On June 11, 2015, Quebec’s Minister for Mines introduced a bill before the Quebec National Agency that proposes to impose mandatory reporting requirements on businesses operating in the mining and oil and gas sectors. The bill, titled An Act respecting transparency measures in the mining, oil and gas industries (Bill 55), would require subject entities to declare all payments made to government bodies and eventually to aboriginal communities. Bill 55 mirrors closely the Extractive Sector Transparency Measures Act, adopted by the Canadian government, which came into force on June 1, 2015. For more information, see our November 2013 Blakes Bulletin: Extracting Transparency: New Bill Creates Mandatory Reporting Standards for Canada’s Extractive Industries and our June 2015 Blakes Bulletin: Update: Extractive Sector Transparency Measures Act Now in Force.

The stated purpose of Bill 55 is to impose transparency measures in the mining and oil and gas industries, discouraging and detecting corruption and fostering the social acceptability of projects.

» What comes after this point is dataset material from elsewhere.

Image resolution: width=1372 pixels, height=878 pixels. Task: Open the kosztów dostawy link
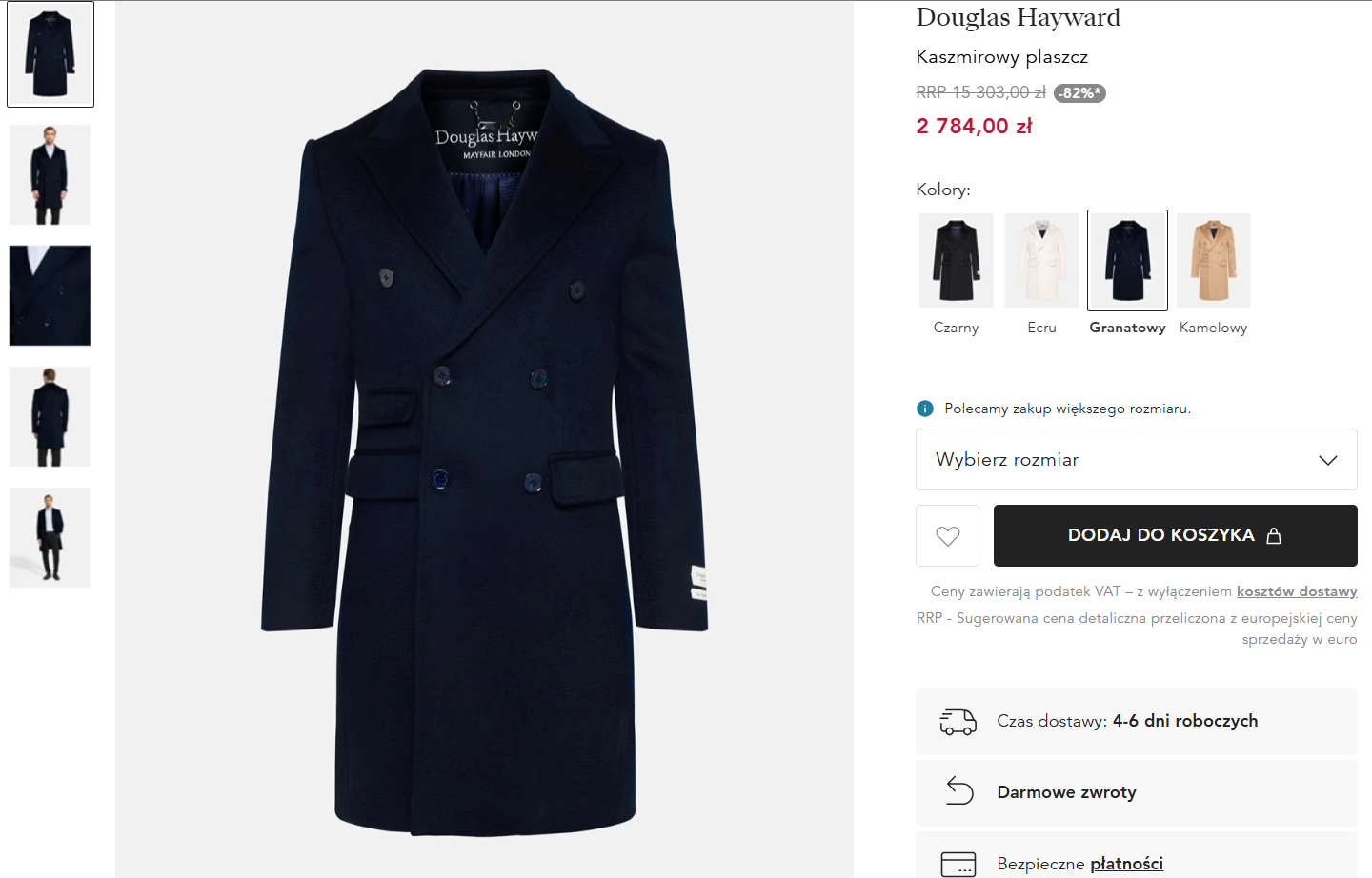tap(1296, 591)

The government has also stated that by introducing Bill 55, it is seeking to affirm its legislative power over natural resources.

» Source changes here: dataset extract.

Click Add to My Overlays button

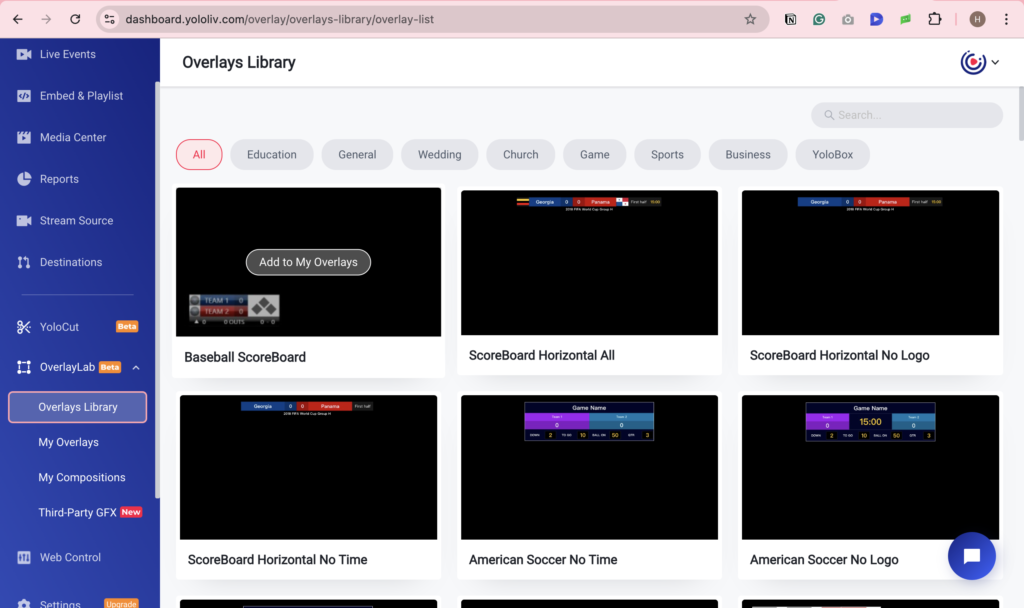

If adopted, the Act would apply to an entity that is either engaged in the exploration or development of mineral substances or hydrocarbons; that holds a permit, lease or other authorization to carry out such activities; or that controls an entity engaged in such activities, if any of the following requirements are met:

  • The entity is listed on a Canadian stock exchange and has its head office in Quebec
  • The entity has an establishment, exercises activities or has assets in Quebec, and based on its consolidated financial statements, during one of the previous two fiscal years, meets at least two of the following thresholds:
    • It has C$20-million in assets
    • It has C$40-million in revenues
    • It employs an average of at least 250 employees

Entities subject to the Act would be required to provide a statement to the Autorité des marchés financiers annually declaring all payments and payments in kind made to the same “payee” if their total value exceeds C$100,000. “Payee” is defined broadly to include:

  • All levels of government, including municipalities
  • A body established by two or more governments
  • An entity established to exercise the powers and duties of government
  • An aboriginal  nation or an aboriginal  community
  • Employees or public office holders of any of the above

The annual statement is to be certified by a director or officer of a reporting entity or by its outside auditor. Moreover, reporting entities will be required to retain records of all payments made for a period of seven years.

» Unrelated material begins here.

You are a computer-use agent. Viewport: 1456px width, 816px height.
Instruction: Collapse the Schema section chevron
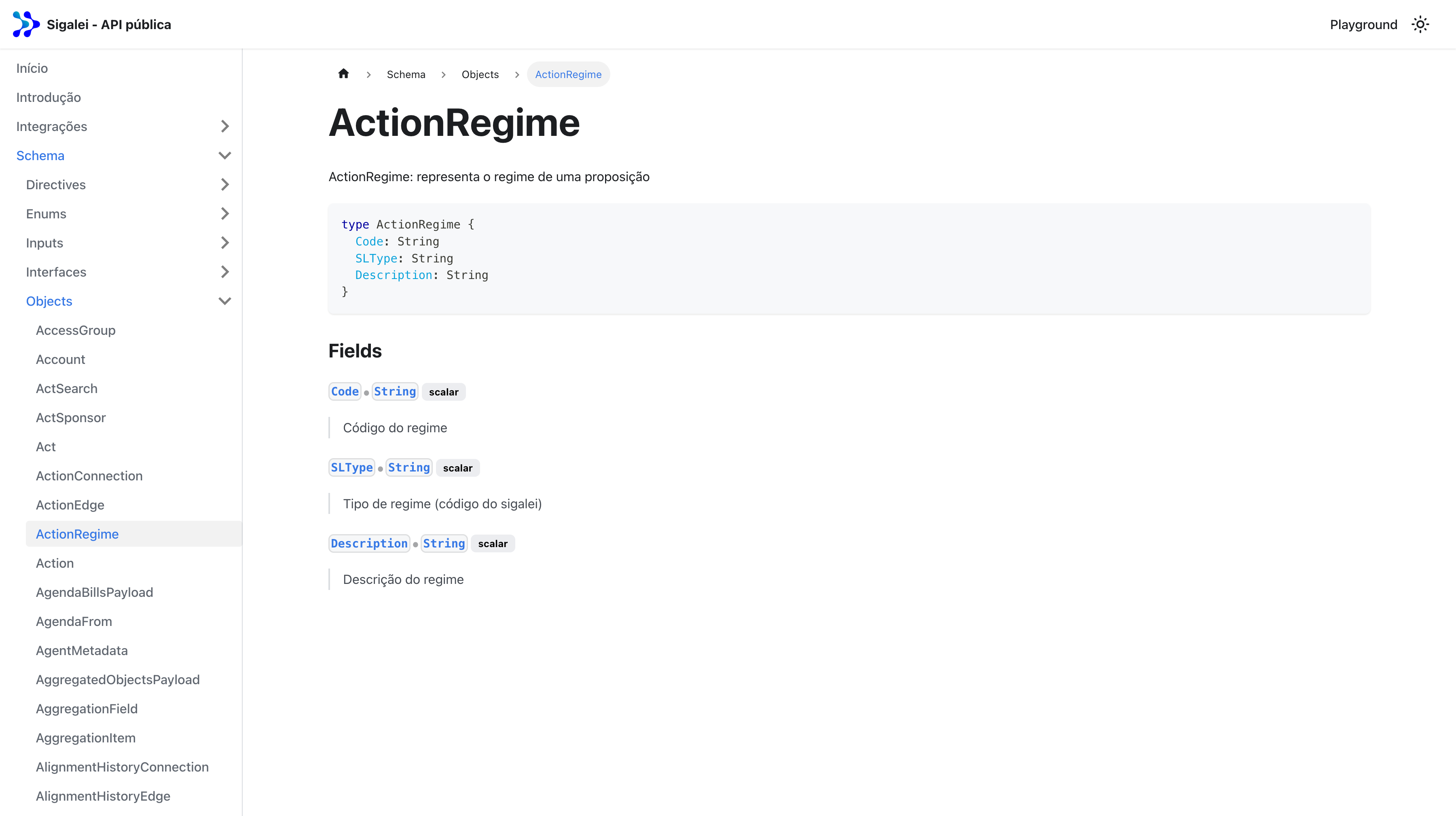coord(224,155)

So as to avoid duplication, given the strong similarities with the federal legislation, Bill 55 provides that regulations may be adopted to allow an entity to file, instead, a statement filed with another competent authority, which is likely intended to include the federal government.

Bill 55 provides for administrative monetary penalties that are set for a legal person at either C$1,000 or C$10,000, which may be imposed every day the violation continues. The Minister of Energy and Natural Resources is expected to develop and make public a framework for applying administrative monetary penalties. Directors and officers of a reporting entity may be liable if an entity fails to pay an administrative monetary penalty unless they establish that they exercised due diligence to prevent the violation that resulted in the penalty.

In addition, failure to comply with the Act, may lead to penal proceedings with a maximum fine of C$250,000 for each day that the offence continues.

If Bill 55 is adopted, the requirement to report payments made to an aboriginal nation or an aboriginal community will be delayed until June 1, 2017. Regulations and guidelines are expected, which should provide more details on these new reporting obligations.